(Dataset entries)

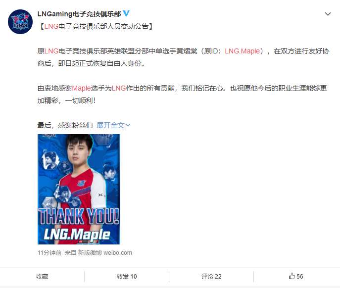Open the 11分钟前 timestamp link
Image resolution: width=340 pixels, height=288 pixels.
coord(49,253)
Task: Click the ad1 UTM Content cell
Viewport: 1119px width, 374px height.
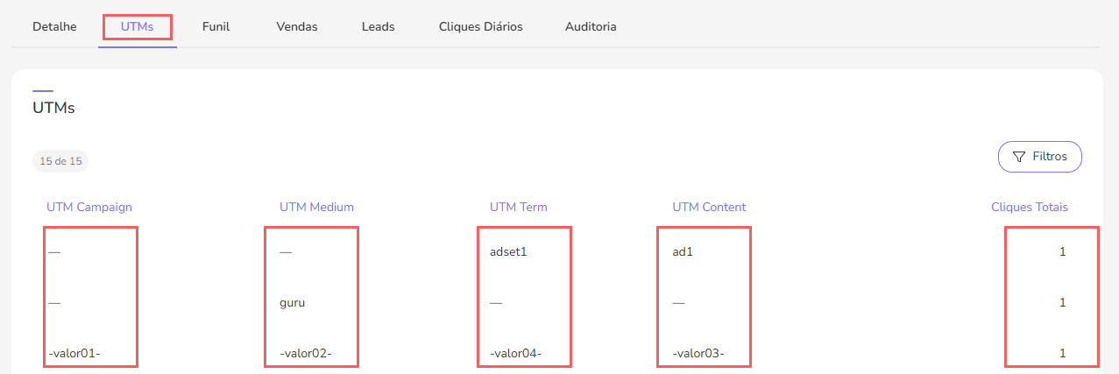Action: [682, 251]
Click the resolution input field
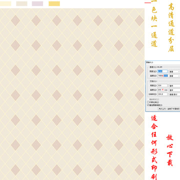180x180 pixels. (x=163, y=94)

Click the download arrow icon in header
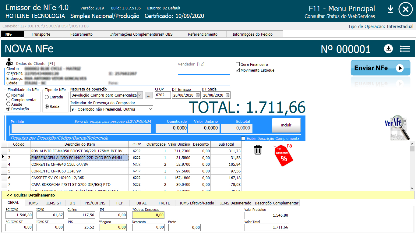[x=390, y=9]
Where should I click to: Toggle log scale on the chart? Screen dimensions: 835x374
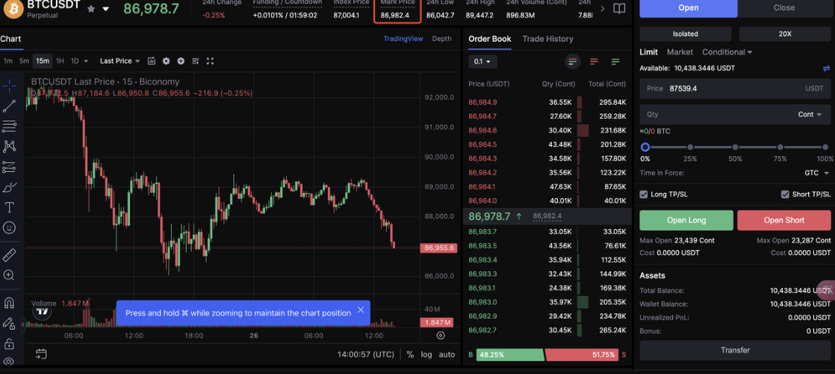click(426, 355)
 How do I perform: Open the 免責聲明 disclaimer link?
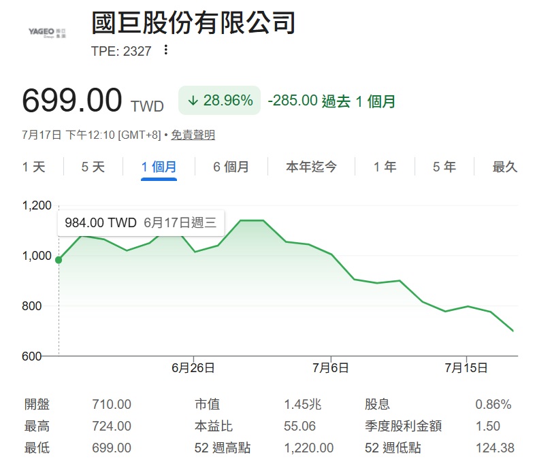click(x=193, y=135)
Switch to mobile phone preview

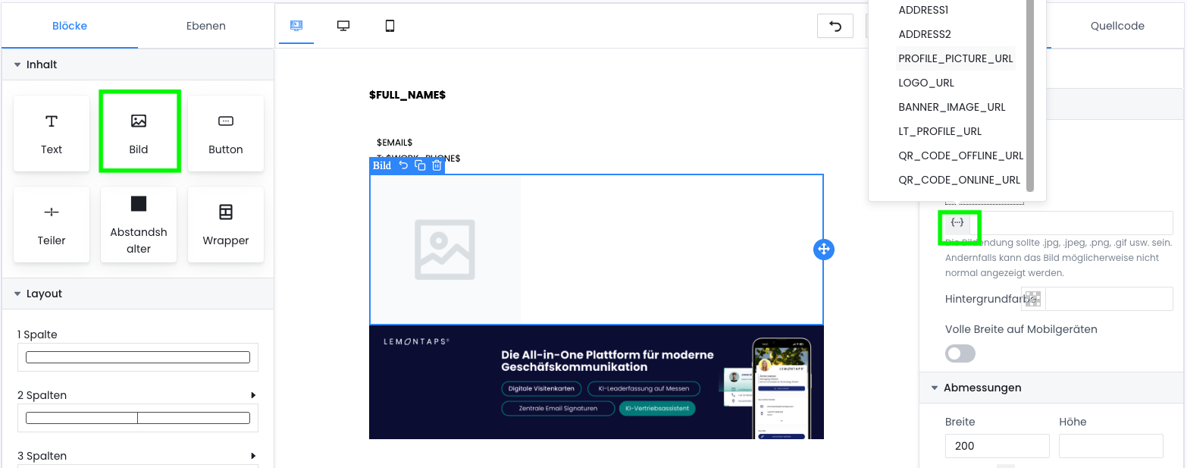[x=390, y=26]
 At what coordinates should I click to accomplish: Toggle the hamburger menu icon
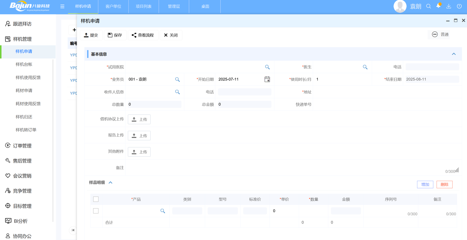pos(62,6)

--

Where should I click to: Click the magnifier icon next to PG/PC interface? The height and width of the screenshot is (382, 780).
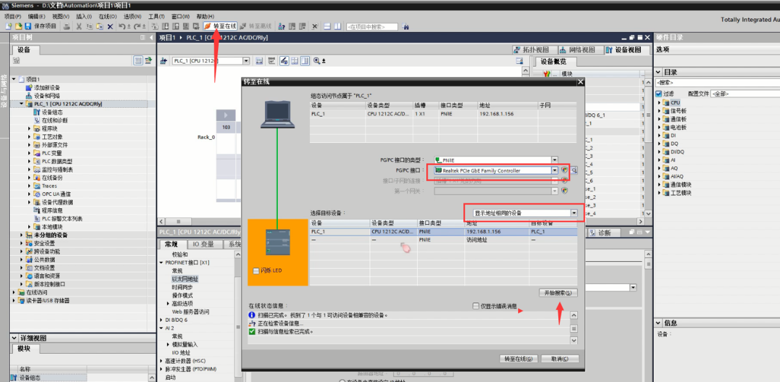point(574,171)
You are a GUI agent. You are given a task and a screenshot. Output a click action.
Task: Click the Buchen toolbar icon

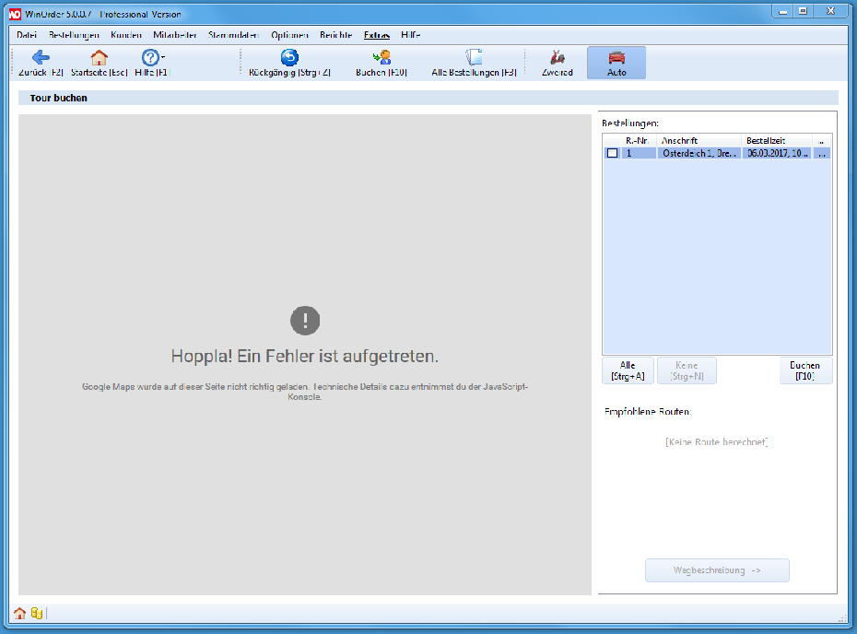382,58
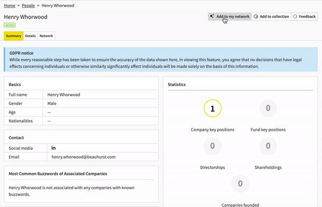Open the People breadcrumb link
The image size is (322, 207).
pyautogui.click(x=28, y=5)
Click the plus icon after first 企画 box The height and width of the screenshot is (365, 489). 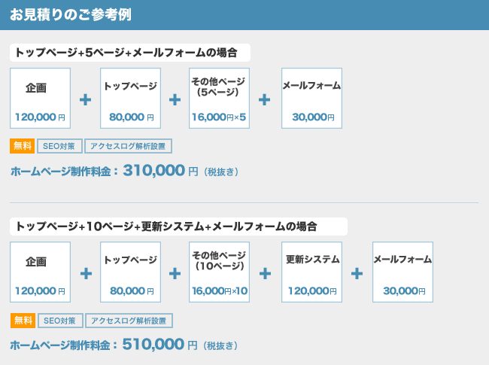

---

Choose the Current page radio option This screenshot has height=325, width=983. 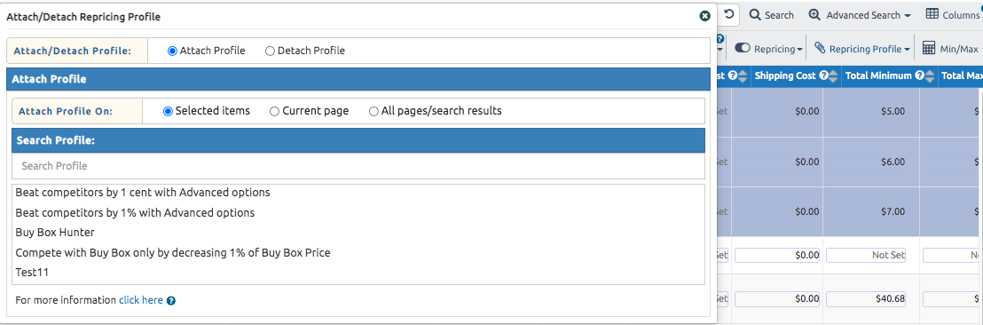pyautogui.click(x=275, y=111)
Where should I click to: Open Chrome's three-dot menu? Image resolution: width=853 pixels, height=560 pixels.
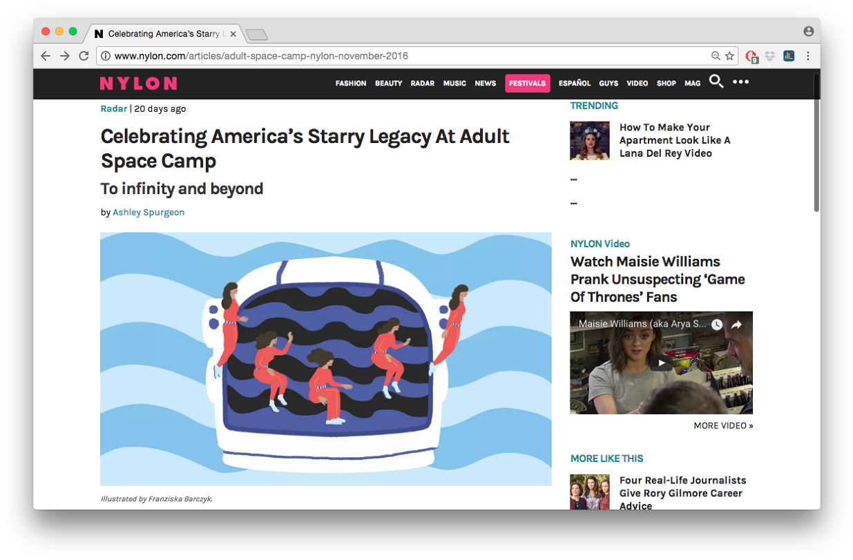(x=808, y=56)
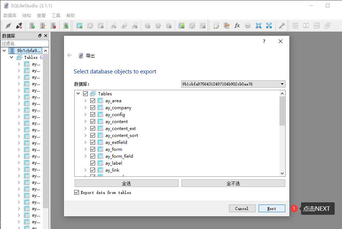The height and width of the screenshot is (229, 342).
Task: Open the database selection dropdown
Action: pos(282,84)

Work to be completed: Using the data above, return the lines from the one holding "Task: Click the Buchen toolbar icon" through the one holding "Click the plus" exactly, but not the pictures.

Exercise result:
Task: Click the Buchen toolbar icon

382,58
Open the People breadcrumb link
The image size is (322, 207).
pyautogui.click(x=28, y=5)
Click the plus icon after first 企画 box The height and width of the screenshot is (365, 489). 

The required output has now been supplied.